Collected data
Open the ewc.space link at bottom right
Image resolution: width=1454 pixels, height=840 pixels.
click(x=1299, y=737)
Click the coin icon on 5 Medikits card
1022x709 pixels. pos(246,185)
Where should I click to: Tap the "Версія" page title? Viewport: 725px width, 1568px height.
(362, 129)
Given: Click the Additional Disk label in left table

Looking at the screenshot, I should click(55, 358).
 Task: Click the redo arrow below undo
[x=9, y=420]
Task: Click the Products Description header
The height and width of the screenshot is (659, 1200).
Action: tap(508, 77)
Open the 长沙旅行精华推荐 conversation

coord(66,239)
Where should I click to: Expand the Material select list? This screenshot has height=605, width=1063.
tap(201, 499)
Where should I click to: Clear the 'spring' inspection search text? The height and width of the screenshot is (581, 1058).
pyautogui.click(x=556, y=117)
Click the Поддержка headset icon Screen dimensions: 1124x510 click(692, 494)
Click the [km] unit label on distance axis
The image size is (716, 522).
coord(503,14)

**Brief:** Would you retype the lines above from the one with "Given: Click the" down to the one with "Click the [km] unit label on distance axis", word for word, both ends included and no other lines?

**Your solution:**
Given: Click the Additional Disk label in left table

Looking at the screenshot, I should click(55, 358).
 Task: Click the redo arrow below undo
[x=9, y=420]
Task: Click the Products Description header
The height and width of the screenshot is (659, 1200).
Action: tap(508, 77)
Open the 长沙旅行精华推荐 conversation

coord(66,239)
Where should I click to: Expand the Material select list? This screenshot has height=605, width=1063.
tap(201, 499)
Where should I click to: Clear the 'spring' inspection search text? The height and width of the screenshot is (581, 1058).
pyautogui.click(x=556, y=117)
Click the Поддержка headset icon Screen dimensions: 1124x510 click(692, 494)
Click the [km] unit label on distance axis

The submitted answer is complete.